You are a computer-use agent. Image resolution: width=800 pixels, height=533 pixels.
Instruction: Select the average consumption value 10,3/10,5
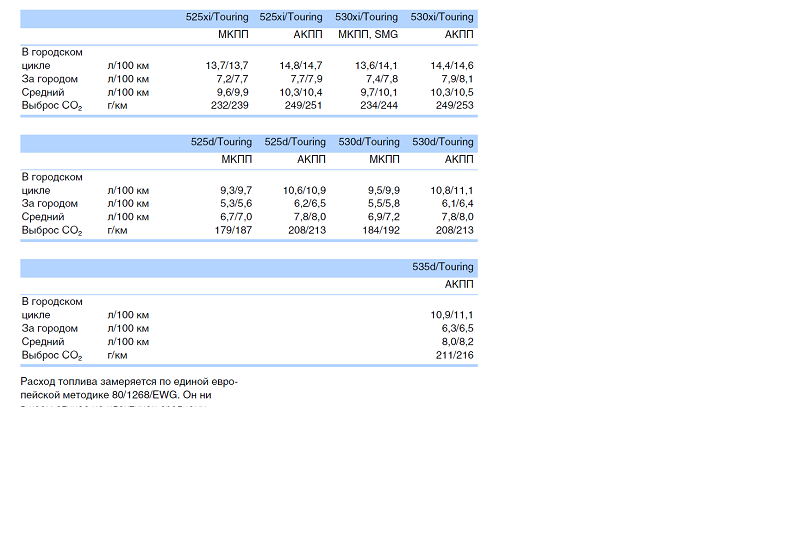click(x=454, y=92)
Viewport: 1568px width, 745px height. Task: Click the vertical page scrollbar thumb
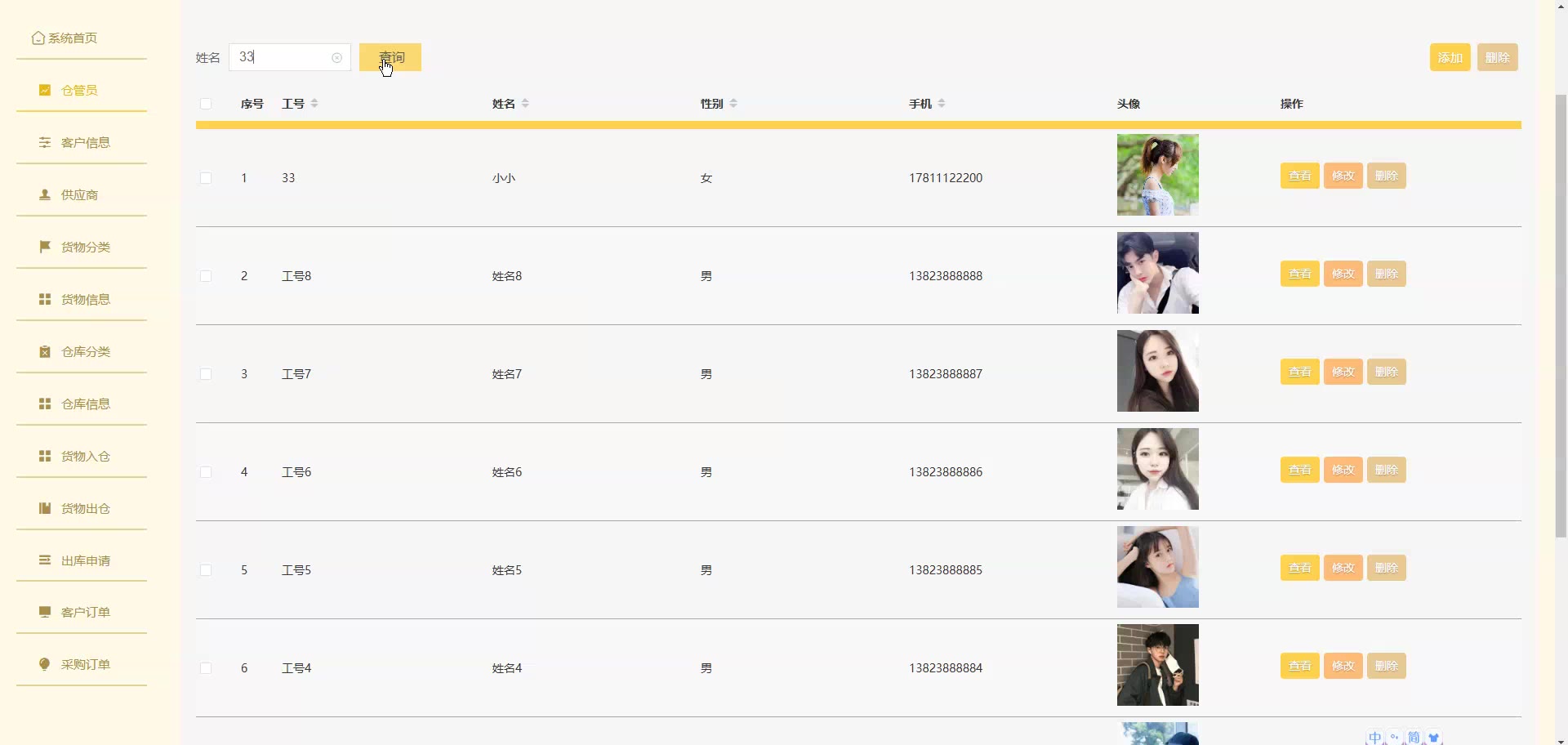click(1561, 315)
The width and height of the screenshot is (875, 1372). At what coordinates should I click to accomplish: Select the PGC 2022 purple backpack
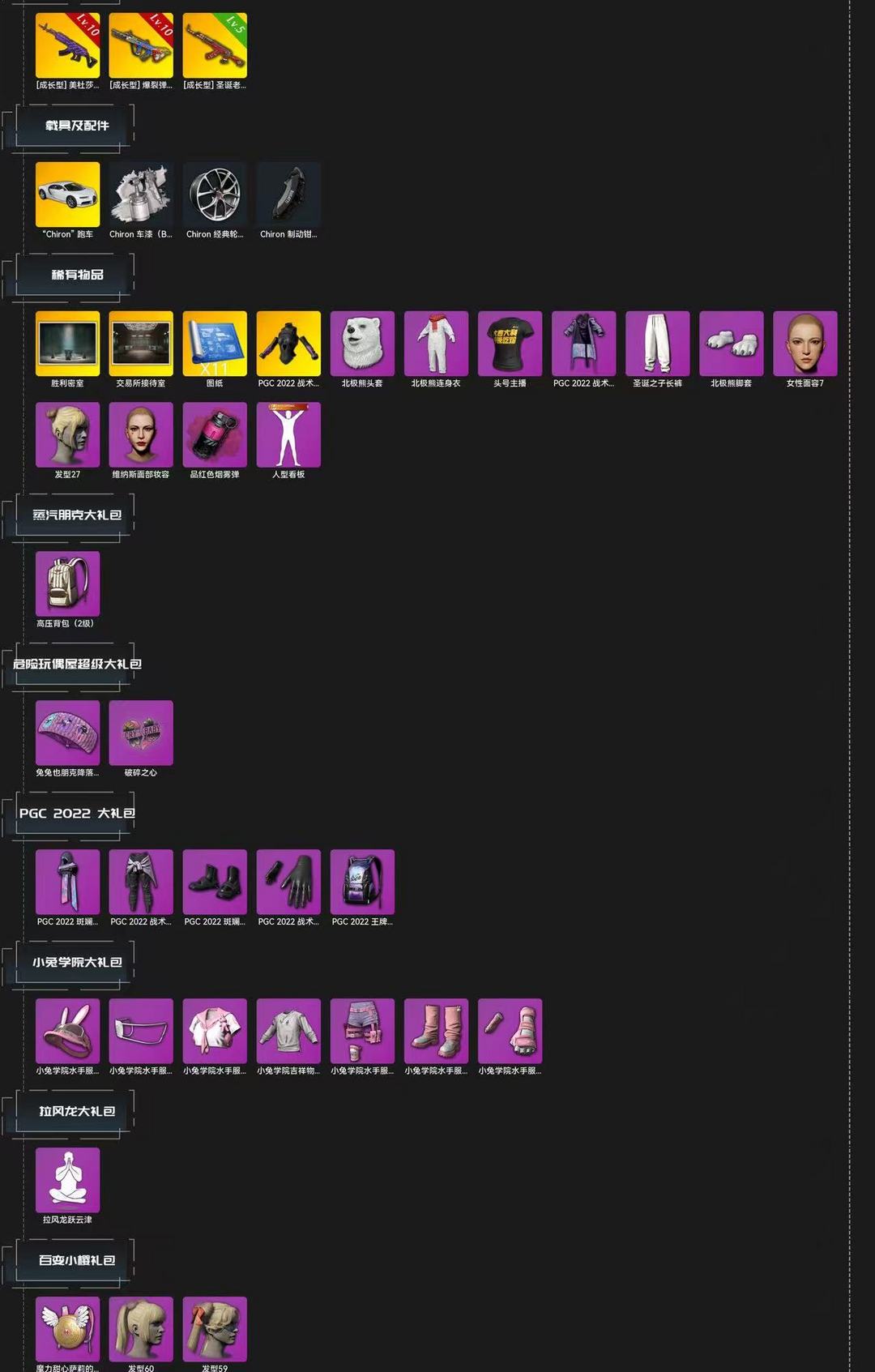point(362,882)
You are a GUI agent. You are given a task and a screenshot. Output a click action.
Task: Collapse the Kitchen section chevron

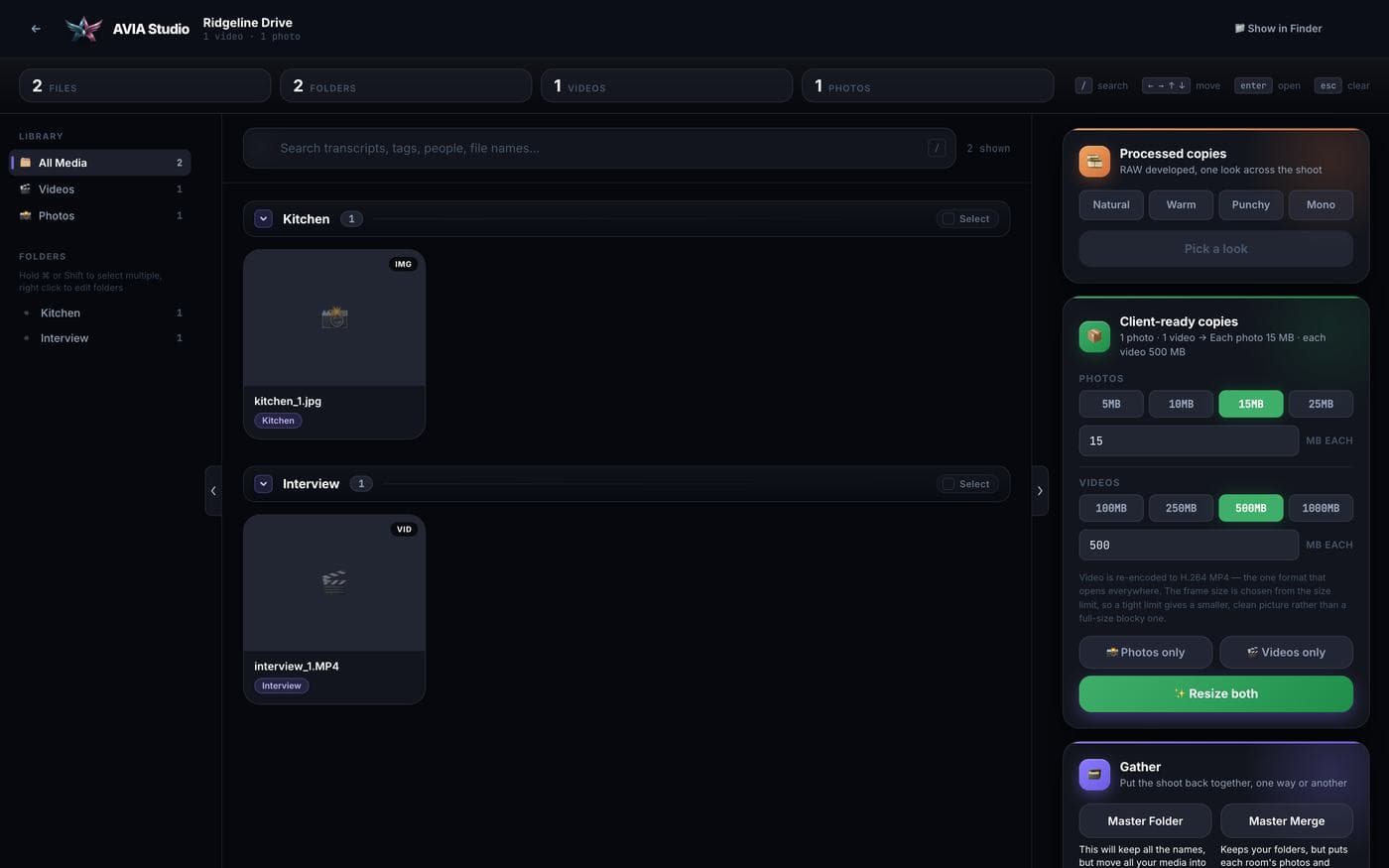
————————
▸ **Requirement**
When a line in the data above contains the string "agent", copy that line.

▸ **Finished exercise**
You are a computer-use agent. Image resolution: width=800 pixels, height=533 pixels.
You are a GUI agent. You are given a task and a screenshot. Output a click action.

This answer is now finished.